Closed ctaoist closed 5 years ago
有提供,如下例子
await spider01.start()
await spider02.start()
start() 方法不用await 吧, 我试过:
await spider01.async_start()
await spider01.async_start()
但是我看结果,还是第一个结束后,第二个才开始的。 结果是这样的:
[2019:06:15 12:32:42] INFO Spider Spider started!
[2019:06:15 12:32:42] INFO Spider Worker started: 140268566589992
[2019:06:15 12:32:42] INFO Spider Worker started: 140268566590152
.....
Spider finished!
[2019:06:15 12:32:42] INFO Spider Spider started!
[2019:06:15 12:32:42] INFO Spider Worker started: 140268566590312
[2019:06:15 12:32:42] INFO Spider Worker started: 140268566590472
...
Spider finished!
真正异步的结果类似这种才是吧:
[2019:06:15 12:32:42] INFO Spider Spider started!
[2019:06:15 12:32:42] INFO Spider Worker started: 140268566589992
[2019:06:15 12:32:42] INFO Spider Worker started: 140268566590152
[2019:06:15 12:32:42] INFO Spider Spider started!
[2019:06:15 12:32:42] INFO Spider Worker started: 140268566590312
[2019:06:15 12:32:42] INFO Spider Worker started: 140268566590472
...
..
Spider finished!
...
Spider finished!
对,方法名我说错了,可以实现的,你用法不对而已,如下:
import asyncio
loop = asyncio.get_event_loop()
coros = [MiddlewareSpiderDemo.async_start(middleware=middleware),
MiddlewareSpiderDemo.async_start(middleware=middleware)]

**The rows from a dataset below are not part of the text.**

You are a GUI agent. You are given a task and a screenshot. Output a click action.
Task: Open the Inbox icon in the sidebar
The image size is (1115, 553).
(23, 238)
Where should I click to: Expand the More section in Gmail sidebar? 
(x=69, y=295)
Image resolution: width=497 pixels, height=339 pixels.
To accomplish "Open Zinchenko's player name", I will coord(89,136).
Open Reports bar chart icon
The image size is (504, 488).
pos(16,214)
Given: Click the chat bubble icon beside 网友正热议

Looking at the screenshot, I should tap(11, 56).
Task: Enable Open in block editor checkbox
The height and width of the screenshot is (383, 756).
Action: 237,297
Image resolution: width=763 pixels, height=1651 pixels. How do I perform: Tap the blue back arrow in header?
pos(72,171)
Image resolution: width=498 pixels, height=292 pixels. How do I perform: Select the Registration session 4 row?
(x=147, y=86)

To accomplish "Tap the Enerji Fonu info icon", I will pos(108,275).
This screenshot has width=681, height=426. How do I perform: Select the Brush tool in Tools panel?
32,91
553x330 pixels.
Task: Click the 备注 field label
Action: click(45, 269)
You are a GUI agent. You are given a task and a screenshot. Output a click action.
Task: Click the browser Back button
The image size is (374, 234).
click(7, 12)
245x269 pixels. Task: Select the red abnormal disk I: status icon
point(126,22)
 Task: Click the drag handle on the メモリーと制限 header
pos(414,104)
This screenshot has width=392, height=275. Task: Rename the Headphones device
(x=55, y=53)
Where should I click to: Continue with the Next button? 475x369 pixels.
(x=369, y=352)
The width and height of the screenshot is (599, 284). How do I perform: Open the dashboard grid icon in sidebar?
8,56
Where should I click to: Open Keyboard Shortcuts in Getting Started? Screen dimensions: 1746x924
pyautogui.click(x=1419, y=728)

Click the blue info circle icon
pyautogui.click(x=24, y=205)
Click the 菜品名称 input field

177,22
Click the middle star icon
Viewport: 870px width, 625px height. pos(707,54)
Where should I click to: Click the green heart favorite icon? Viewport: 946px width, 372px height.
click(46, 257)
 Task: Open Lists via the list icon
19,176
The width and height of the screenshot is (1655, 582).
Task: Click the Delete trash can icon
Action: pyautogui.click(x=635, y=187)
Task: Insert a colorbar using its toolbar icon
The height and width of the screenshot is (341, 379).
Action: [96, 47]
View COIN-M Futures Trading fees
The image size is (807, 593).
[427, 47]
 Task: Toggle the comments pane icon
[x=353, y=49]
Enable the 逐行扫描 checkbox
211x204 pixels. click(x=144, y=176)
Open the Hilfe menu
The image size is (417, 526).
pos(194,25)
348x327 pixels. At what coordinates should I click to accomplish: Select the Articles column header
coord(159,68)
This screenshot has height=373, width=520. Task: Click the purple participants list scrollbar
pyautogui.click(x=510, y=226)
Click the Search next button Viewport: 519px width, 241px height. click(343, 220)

loop.run_until_complete(asyncio.gather(*coros))
我也试过这种,但是提示这种错误:
File "uvloop/loop.pyx", line 1451, in uvloop.loop.Loop.run_until_complete
concurrent.futures._base.CancelledError
多个爬虫需要异步并行启动需要使用者自己来取消一些任务,既然你有这个需求,我就把两种形式都加上
更新代码到0.6.0
pip install git+https://github.com/howie6879/ruia
if __name__ == '__main__':
async def main():
tasks = [MiddlewareSpiderDemo.async_start(middleware=middleware, cancel_tasks=False),
MiddlewareSpiderDemo.async_start(middleware=middleware, cancel_tasks=False)]
results = await asyncio.gather(*tasks)
# 加上这段代码
tasks = []
for task in asyncio.Task.all_tasks():
if task is not asyncio.tasks.Task.current_task():
tasks.append(task)
task.cancel()
await asyncio.gather(*tasks, return_exceptions=True)
import asyncio
loop = asyncio.get_event_loop()
loop.run_until_complete(main())
loop.close()
我去试试,大佬效率!
按照现在的设计思路,应该是1个网站一个spider的模式了,但是想同时抓取多个网站,有没有办法同时开多个spider,同时抓取。
而且设计成类方法和类变量的话感觉不是很灵活,对于这种情况。